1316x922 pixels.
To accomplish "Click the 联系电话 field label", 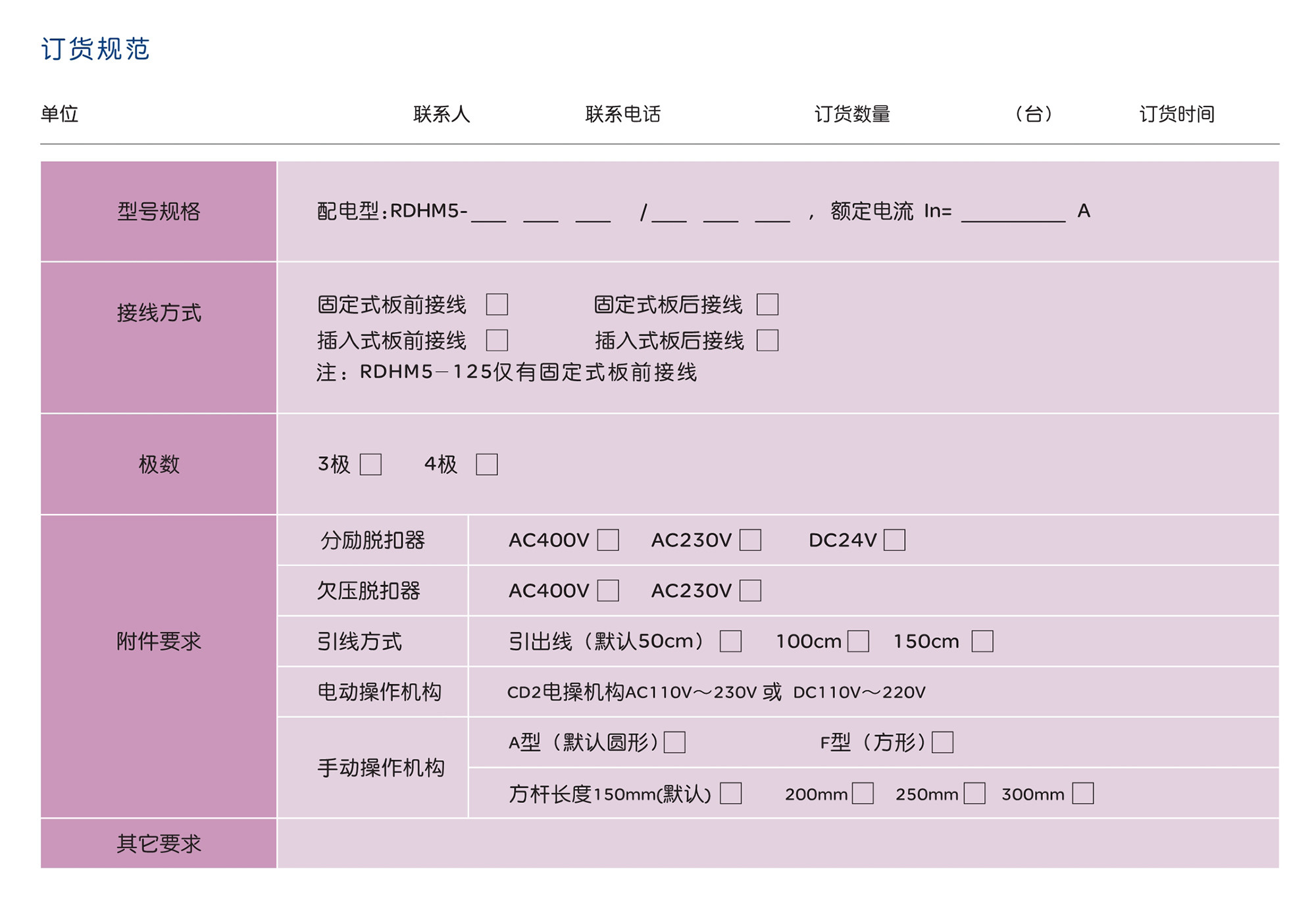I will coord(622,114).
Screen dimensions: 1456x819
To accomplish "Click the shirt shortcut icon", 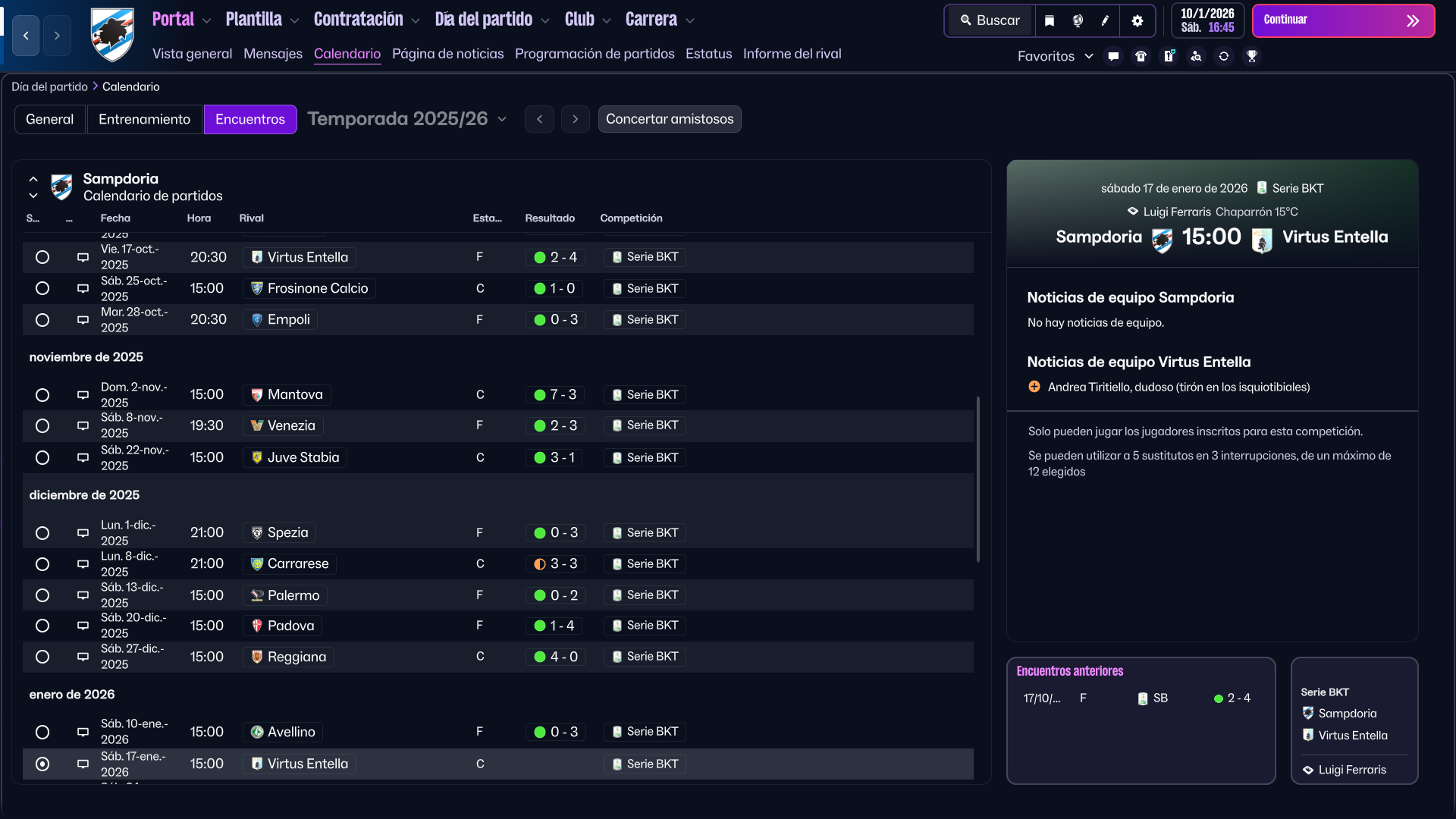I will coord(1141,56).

--

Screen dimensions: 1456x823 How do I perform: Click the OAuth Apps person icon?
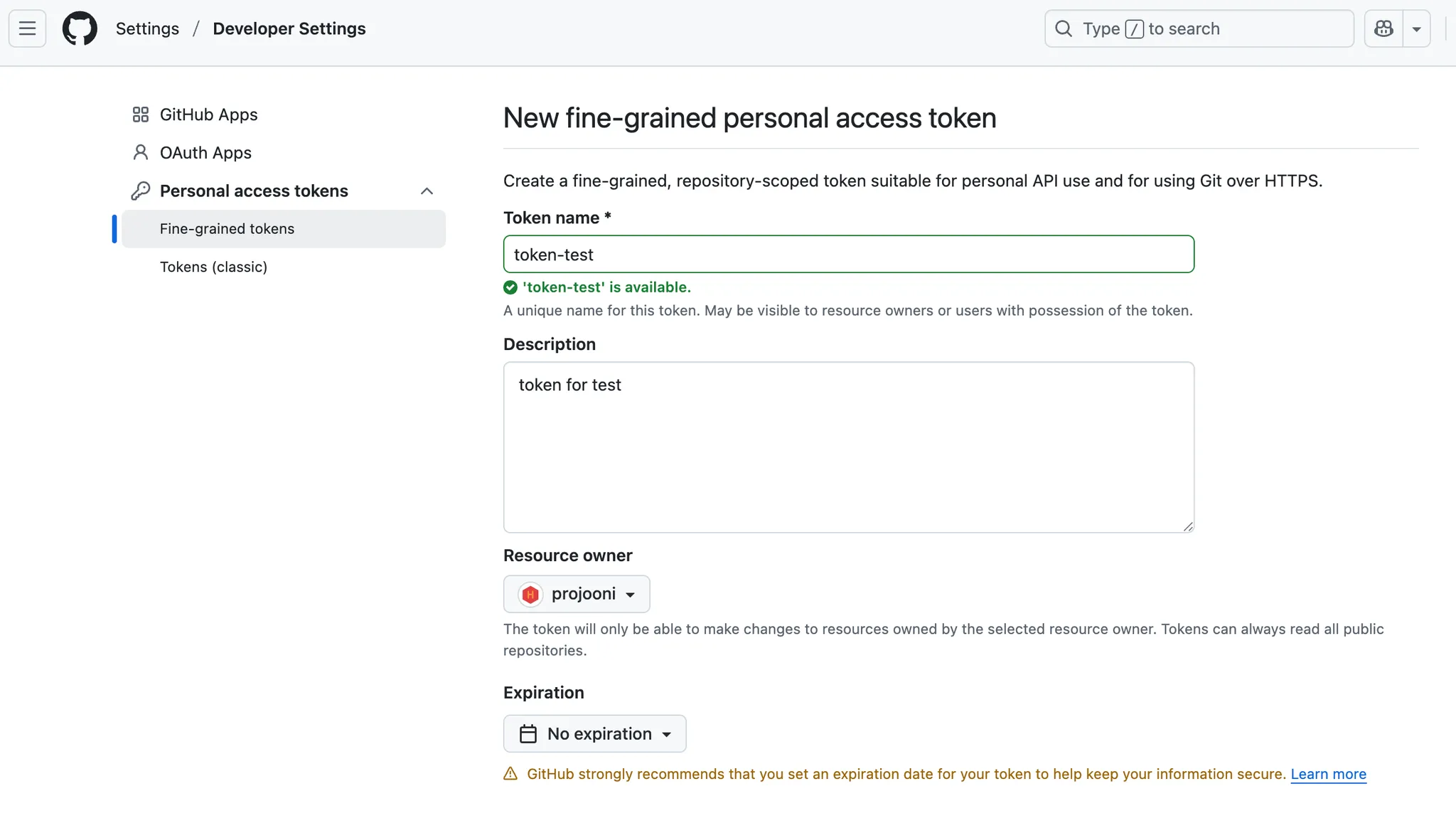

» **What the exercise asks**: Look through the entries above. Copy out every line holding the word "Screen".

» **Exercise response**:
Screen dimensions: 1456x819
Screen dimensions: 1456x823 How do I perform: Click the OAuth Apps person icon?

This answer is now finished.